Some people have been calling service locators an "anti-pattern" as well, but I'm not buying it. Singletons have very obvious drawbacks and have been incredibly overused, so they sort of deserve that term - even if they have a few valid uses. Service locators on the other hand have very few drawbacks, the only real one I can think of is that dependencies are no longer obvious. Is that really that much worse than throwing complex IoC containers into the mix? (Note that I just recommend service locators as a fallback when manual DI doesn't make sense. I much prefer manual DI generally.)



I've spent the last few months (casually) testing the differences between the service container and DI container and I've come to the conclusion that it's a stylistic decision. I found that using a DIC and passing references to services to the constructor of every class was just far too cumbersome. Is it clear which services the class uses? Absolutely. But it's also clear if you document the services used before the class declaration. The cited advantage of DI is that it's easier to pass service mocks during testing. This isn't difficult to do with a service locator; as long as you instantiate your services at the beginning of the test you can have full control over mocking certain services on a test-by-test, or group-by-group level.

Personally, the added cruft of passing services to every constructor made me want to rip my eyes out.


I am of the school of thought that making relationships explicit leads to better coding practices and use DI via constructor to do so.
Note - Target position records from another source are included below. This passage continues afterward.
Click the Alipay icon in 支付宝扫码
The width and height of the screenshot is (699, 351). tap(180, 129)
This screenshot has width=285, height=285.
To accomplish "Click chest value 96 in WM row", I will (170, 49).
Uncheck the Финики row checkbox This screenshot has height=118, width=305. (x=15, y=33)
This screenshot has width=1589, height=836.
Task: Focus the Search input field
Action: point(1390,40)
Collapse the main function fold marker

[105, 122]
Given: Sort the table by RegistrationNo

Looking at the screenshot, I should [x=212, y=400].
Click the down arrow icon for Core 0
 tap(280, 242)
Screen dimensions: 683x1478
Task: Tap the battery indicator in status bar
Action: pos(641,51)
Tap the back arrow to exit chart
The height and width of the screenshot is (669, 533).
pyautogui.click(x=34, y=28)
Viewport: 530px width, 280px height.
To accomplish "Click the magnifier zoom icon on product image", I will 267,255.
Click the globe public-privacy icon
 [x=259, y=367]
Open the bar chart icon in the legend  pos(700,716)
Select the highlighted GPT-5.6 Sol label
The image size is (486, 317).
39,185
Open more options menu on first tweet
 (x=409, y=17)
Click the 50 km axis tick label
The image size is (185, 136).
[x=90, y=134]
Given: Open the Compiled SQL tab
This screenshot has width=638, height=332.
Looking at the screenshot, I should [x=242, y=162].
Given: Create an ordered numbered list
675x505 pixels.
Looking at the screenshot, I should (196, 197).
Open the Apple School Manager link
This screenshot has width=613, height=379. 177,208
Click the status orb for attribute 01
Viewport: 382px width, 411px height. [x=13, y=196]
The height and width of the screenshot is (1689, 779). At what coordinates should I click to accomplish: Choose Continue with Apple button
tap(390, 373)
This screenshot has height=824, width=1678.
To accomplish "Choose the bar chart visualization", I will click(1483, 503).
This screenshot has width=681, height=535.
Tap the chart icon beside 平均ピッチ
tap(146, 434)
I think the really important factor though is how mature the ecosystem is in supporting DI. The richness of C# and Java DI container implementations make using service locator patterns dubious. Well and how many ice cold stares you would get by using service locators. I'm trying my hand at iOS development after years of C# and the ecosystem is radically different.

On the other hand mocking libraries are a dream in a message passing runtime like Objective-C.


"But it's also clear if you document the services used before the class declaration."

Don't underestimate the value of machine-checked documentation.

Of course, one also shouldn't underestimate the value of reducing cruft, but you don't seem to be in danger of doing so.


So what if I need several ServiceLocators: various unit test versions, production, development, etc?